THINGS TO DO —
• A. In the figure caption, at what wavelength was the absorbance of the oxidized flavin followed to measure re-oxidation rates?
• B. List every distinct color that the figure caption names for showing structures, molecules, or bonds.

Fig. 3: vGalDH variants.
figure 3

a-b Superposition between the substrate- and flavin-binding residues of the vGalDH crystal structure (light steel blue) and Alpha Fold–predicted mGULO (light brown)49,50. The flavin and L-galactone-1,4-lactone carbons are in yellow and cyan. Residues are labeled with the format vGLADH/mGULO. c-d Superposition between the substrate- and flavin-binding residues of the vGalDH crystal structure (light steel blue) and AlphaFold–predicted fungal ancestor’s ALO (dark cyan)49,50. The flavin and L-galactone-1,4-lactone carbons are in yellow and cyan. Residues are labeled with the format vGALDH/ALO. e–f The re-oxidation rates of sGalDHs and vGalDH proteins were measured using stopped-flow methods by following the absorbance of the oxidized flavin at 450 nm; n = 2 independent experiments, individually plotted as dots. The dotted lines correspond to the atmospheric concentration of dioxygen (0.26 mM). The experiments were performed with 5–10 μM enzyme concentrations (after mixing). Source data are provided. g Closed-up view of the flavin re side in the crystal structure of vGalDH A113G mutant. Water molecules are in red. The polder omit map was calculated by excluding the FAD and nearby water molecule and countered at 3.5 σ. h Crystal structure of vGalDH G413N variant in complex with L-gulono-1,4-lactone. The flavin carbons are in yellow and L-gulono-1,4-lactone carbons are in cyan. The polder omit map was calculated by excluding the ligand and countered at 3.5 σ. Hydrogen bonds are represented in light blue.

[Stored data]
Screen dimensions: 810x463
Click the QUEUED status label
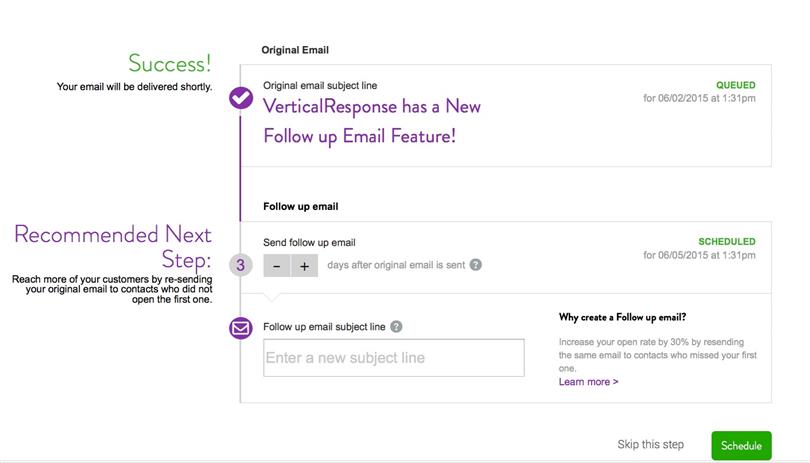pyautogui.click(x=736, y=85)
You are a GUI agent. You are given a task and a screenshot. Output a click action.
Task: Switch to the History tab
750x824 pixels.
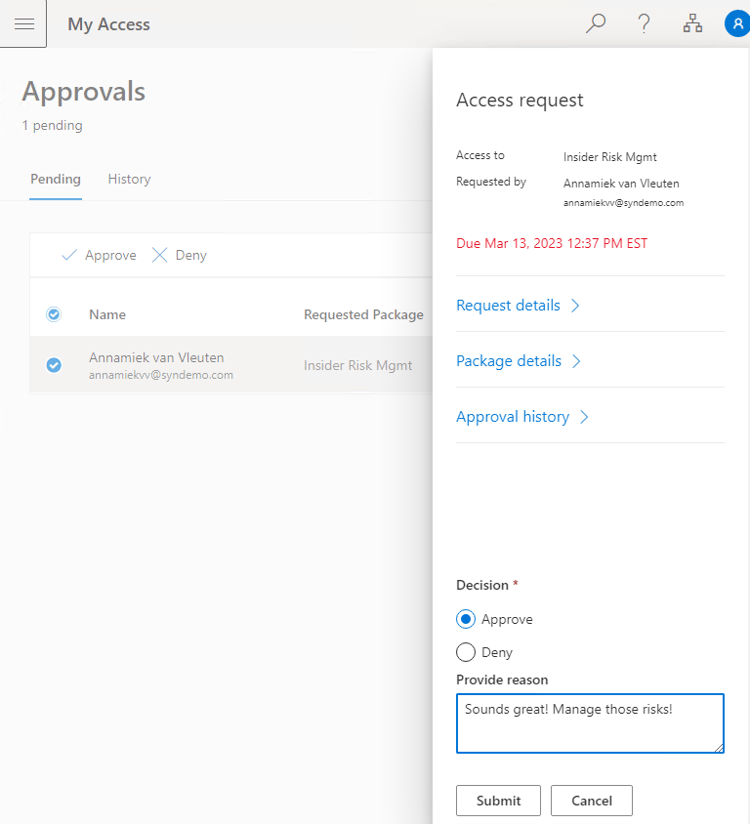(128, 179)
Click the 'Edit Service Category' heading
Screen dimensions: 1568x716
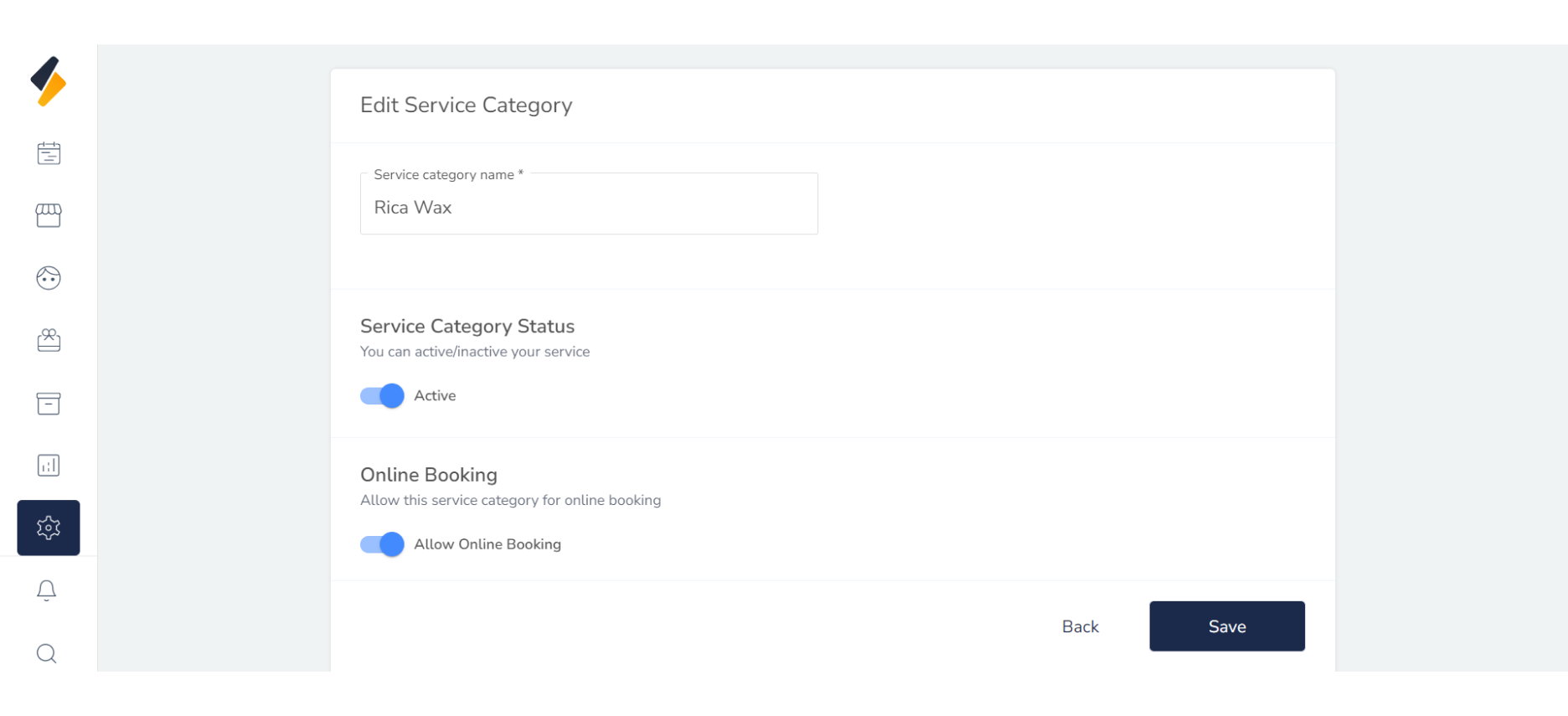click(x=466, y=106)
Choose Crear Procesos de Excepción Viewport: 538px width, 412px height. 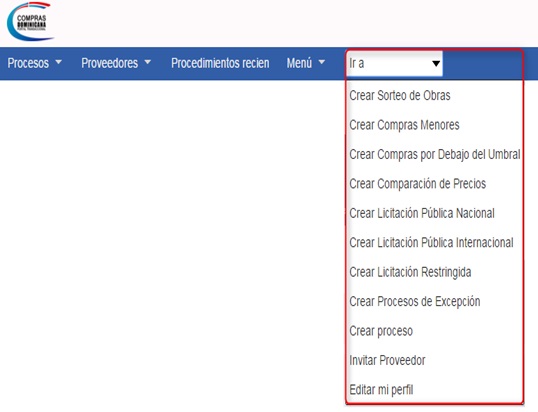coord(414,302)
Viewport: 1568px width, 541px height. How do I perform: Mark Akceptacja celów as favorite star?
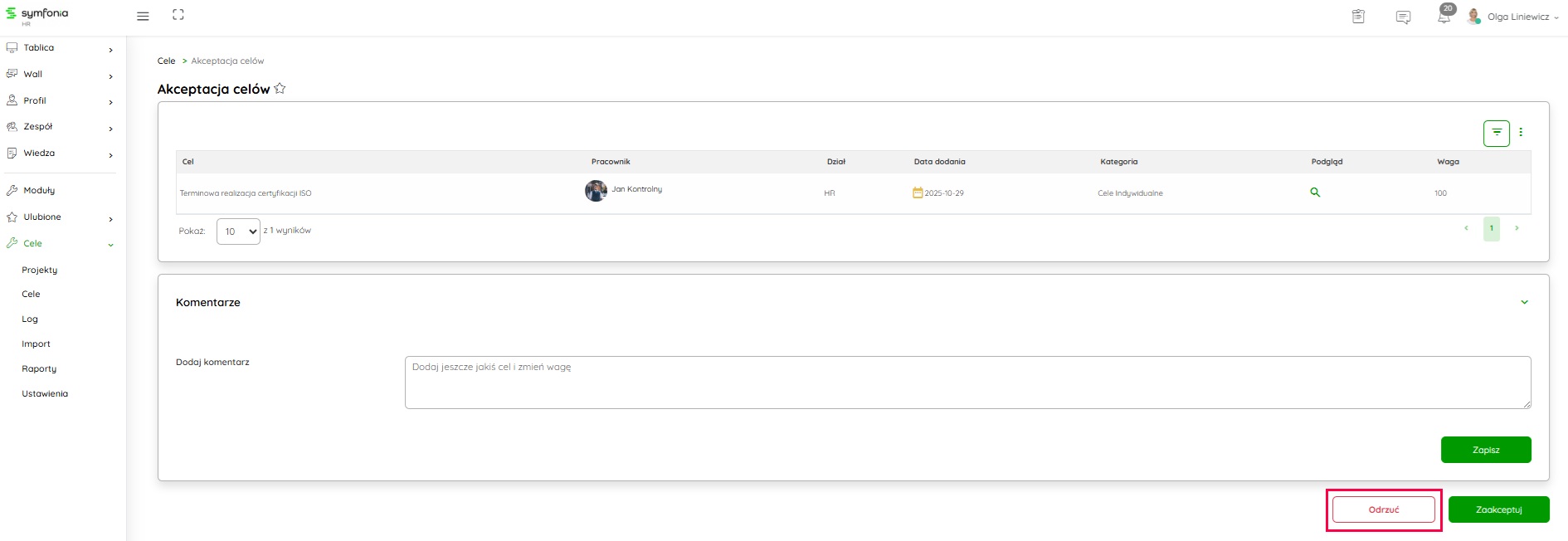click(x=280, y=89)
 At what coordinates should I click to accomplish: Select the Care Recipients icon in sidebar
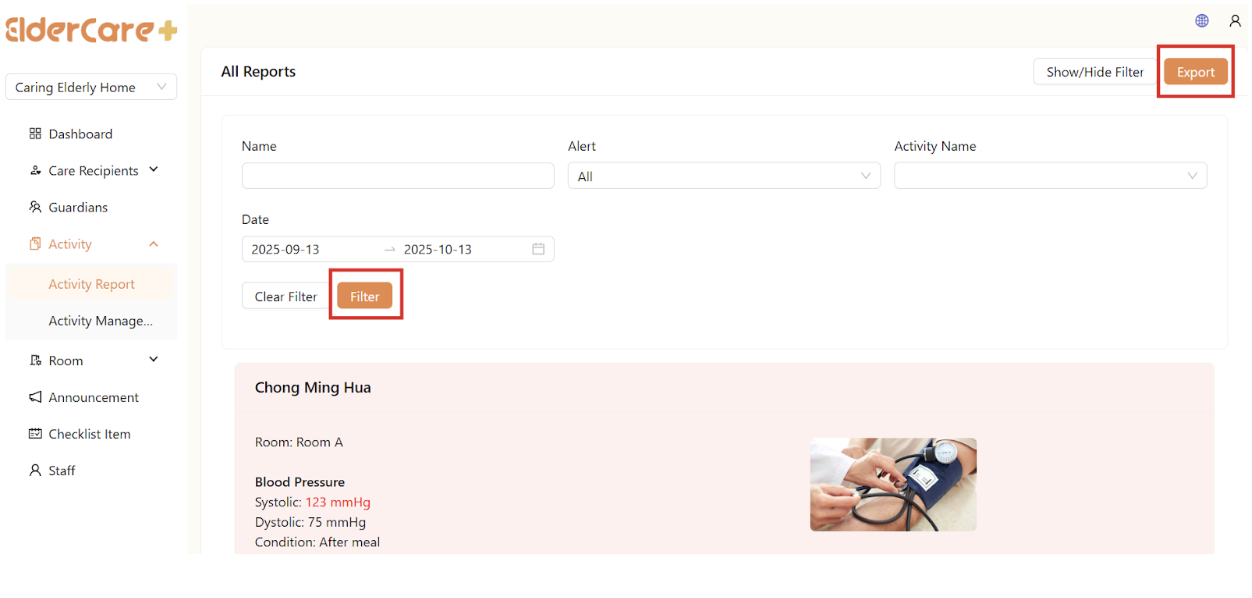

RESULTS OF THE TASKS —
• A. 450 nm

• B. light steel blue, light brown, yellow, cyan, dark cyan, red, light blue